▸ **EXERCISE GOAL**
The answer must be every line of the records below that contains the word "dimensions", copied out.

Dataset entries
- - - - -

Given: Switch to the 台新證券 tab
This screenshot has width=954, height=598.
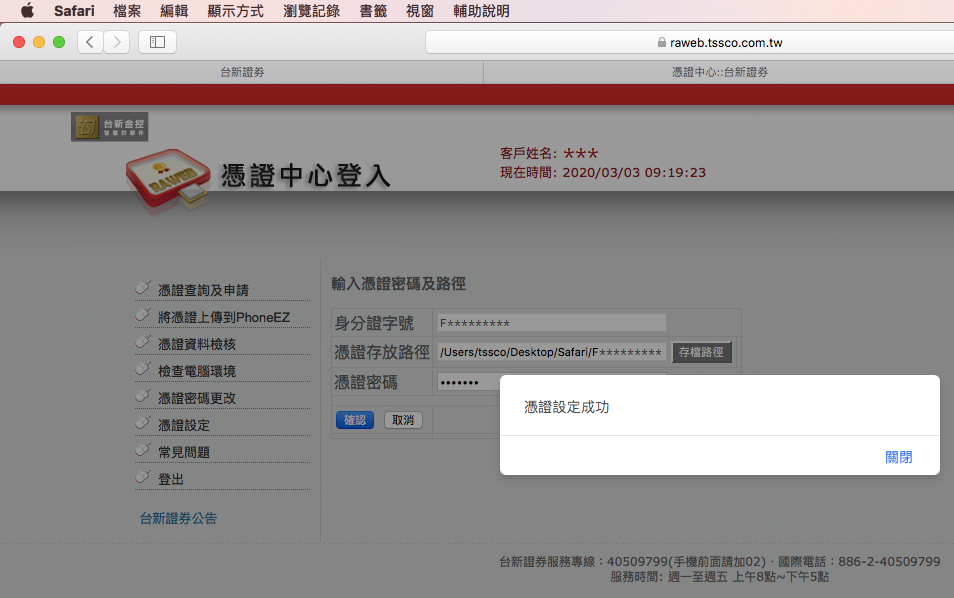Looking at the screenshot, I should tap(242, 72).
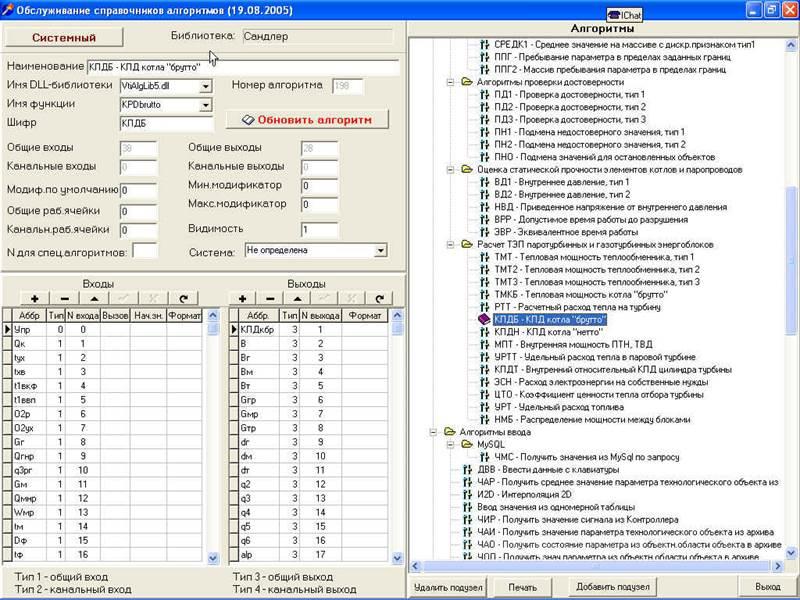Expand the Система combo box
The image size is (800, 600).
click(380, 250)
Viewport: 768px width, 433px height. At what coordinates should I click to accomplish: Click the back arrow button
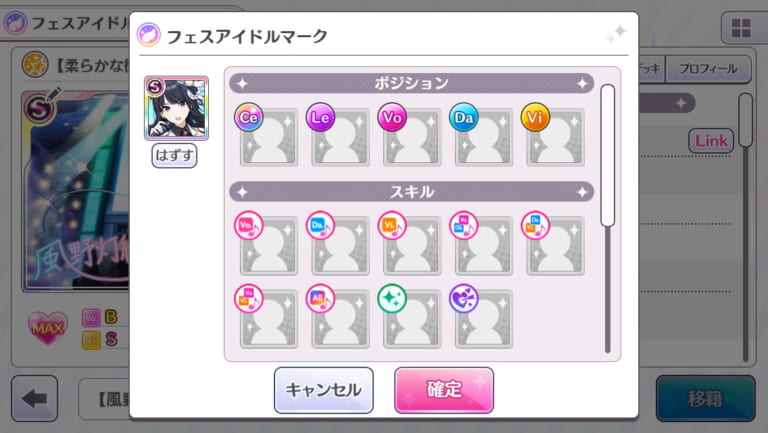point(34,398)
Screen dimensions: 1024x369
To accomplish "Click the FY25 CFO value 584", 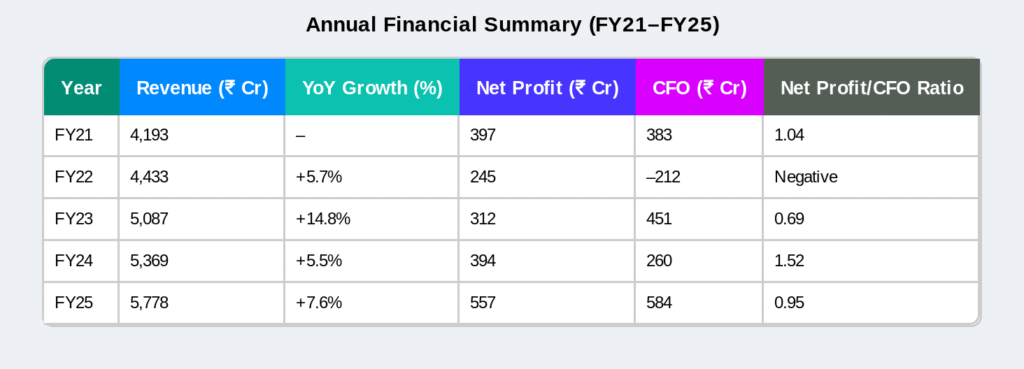I will pos(658,302).
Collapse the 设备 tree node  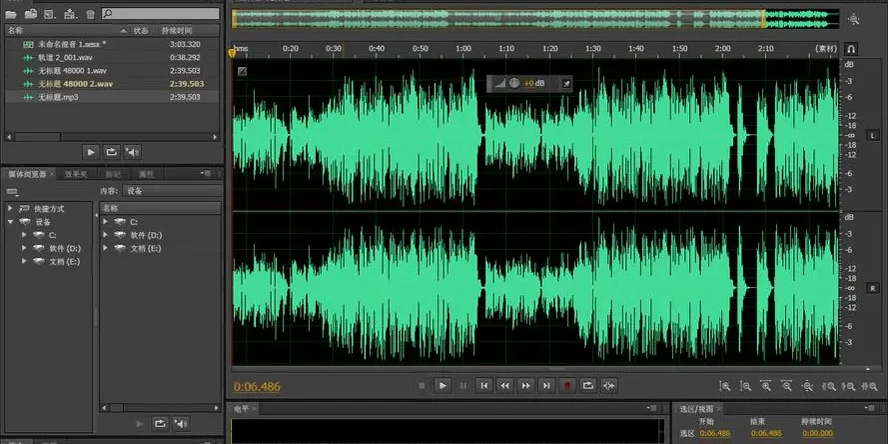(11, 221)
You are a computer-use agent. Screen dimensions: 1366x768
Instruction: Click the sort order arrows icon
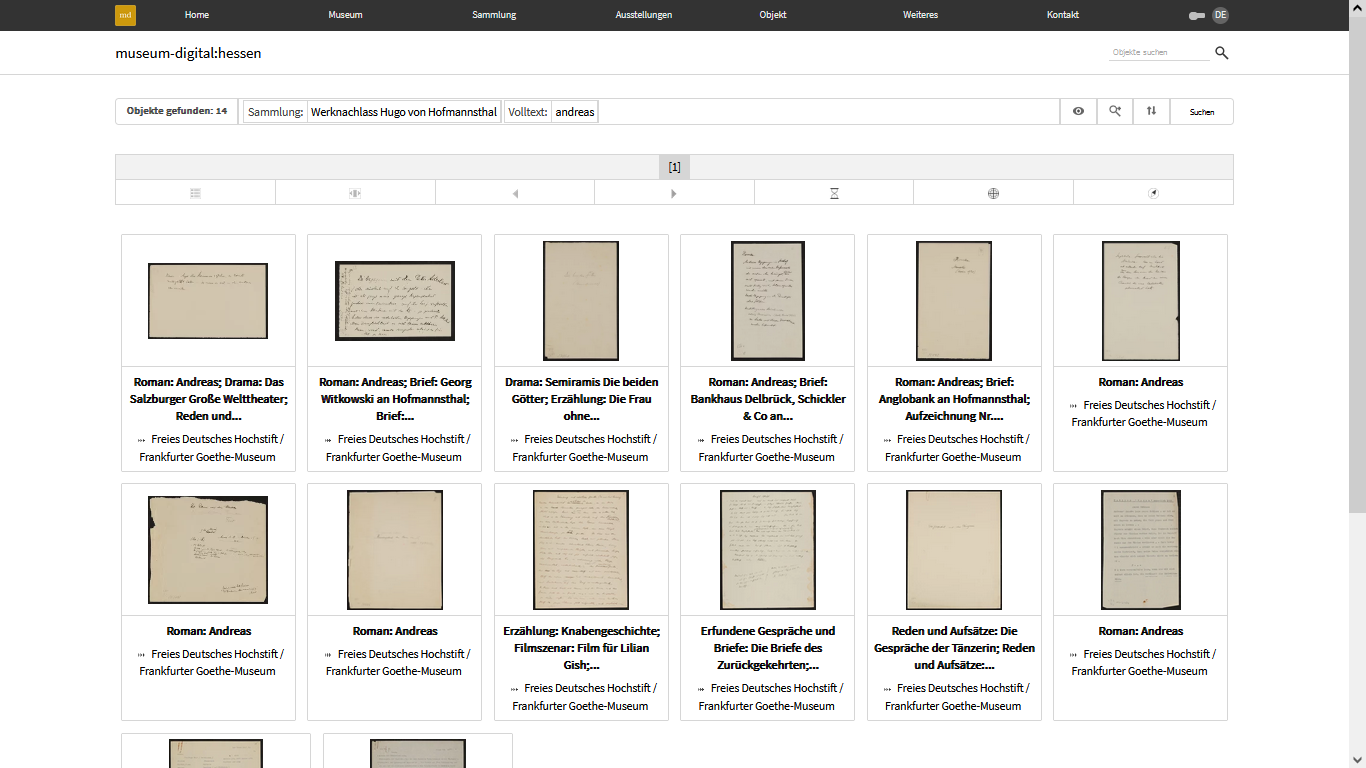pyautogui.click(x=1151, y=112)
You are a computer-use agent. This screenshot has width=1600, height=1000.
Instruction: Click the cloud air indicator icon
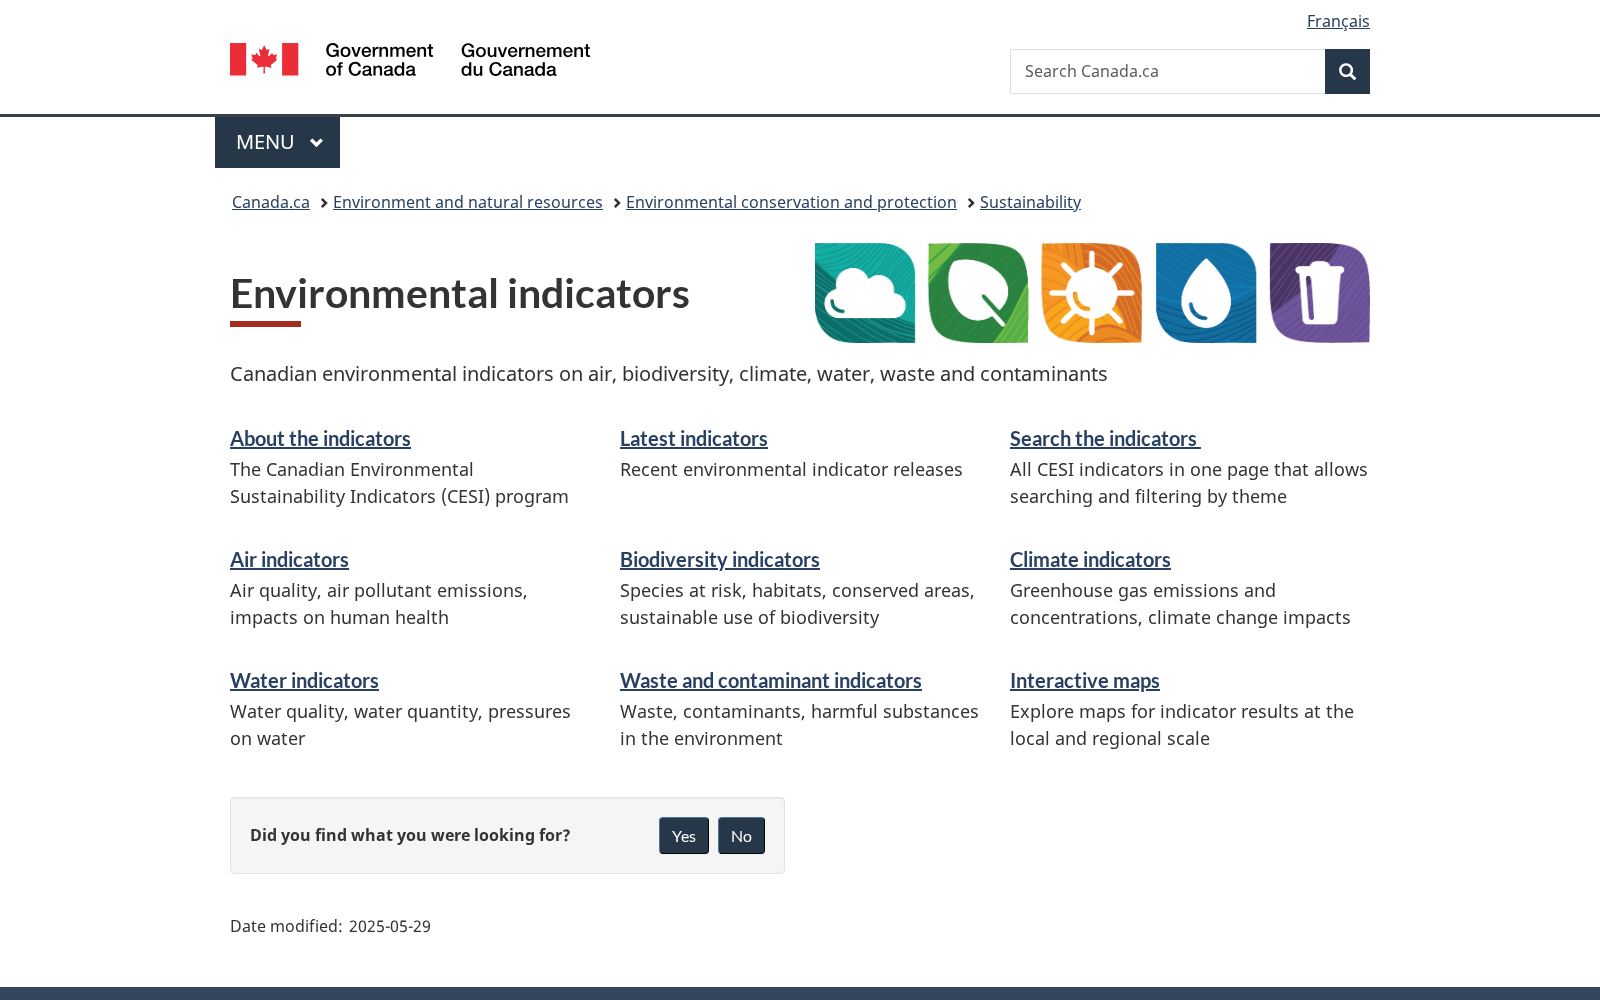(865, 293)
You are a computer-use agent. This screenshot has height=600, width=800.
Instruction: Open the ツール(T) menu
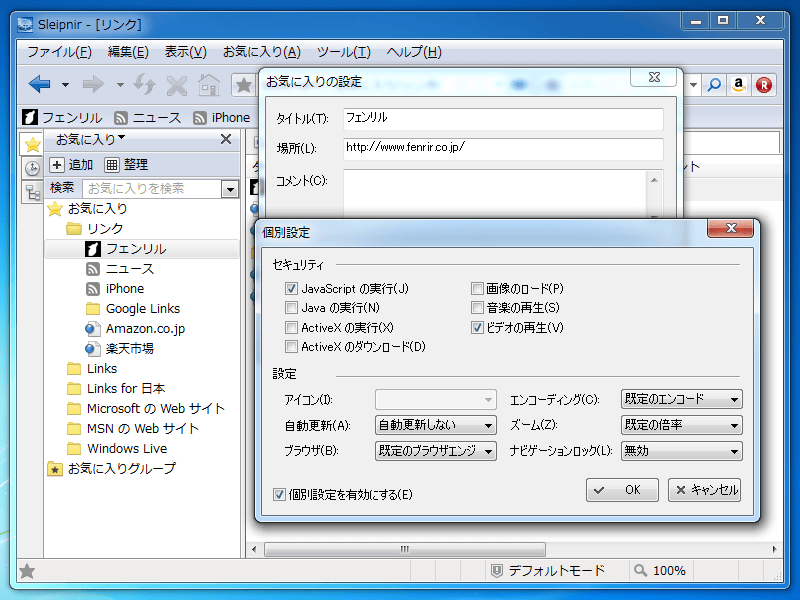[x=343, y=52]
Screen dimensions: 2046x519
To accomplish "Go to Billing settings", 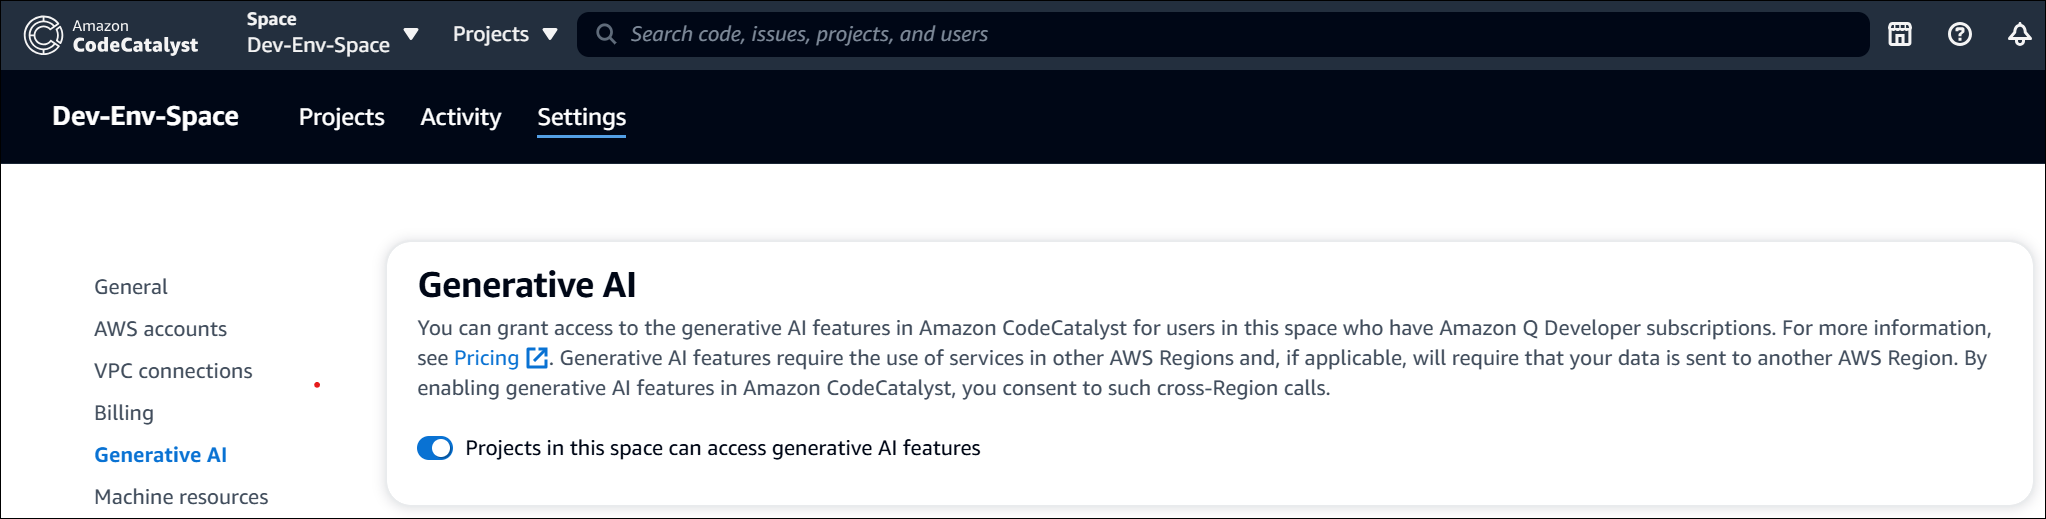I will (x=124, y=413).
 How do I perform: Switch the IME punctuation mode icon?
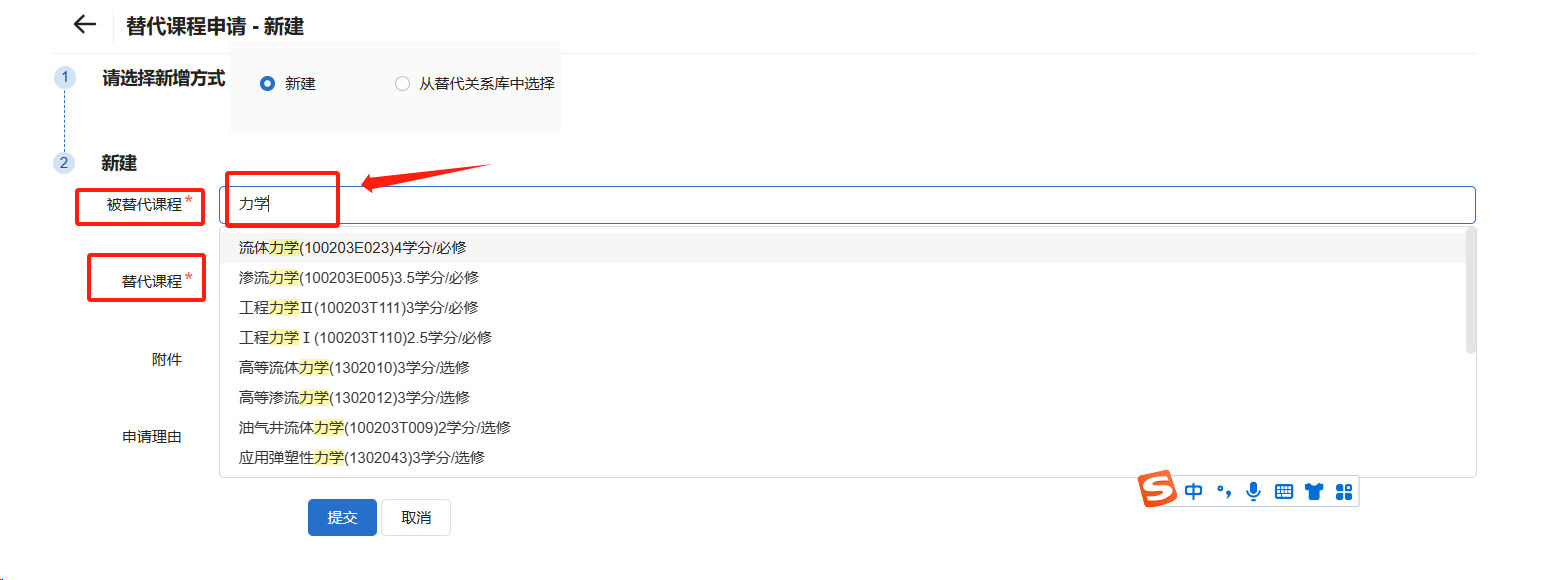click(x=1223, y=491)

- - - - -

▸ **EXERCISE RESPONSE**
Screen dimensions: 1024x369
You are a computer-use agent. Screen dimensions: 1366x768
Screen dimensions: 2046x519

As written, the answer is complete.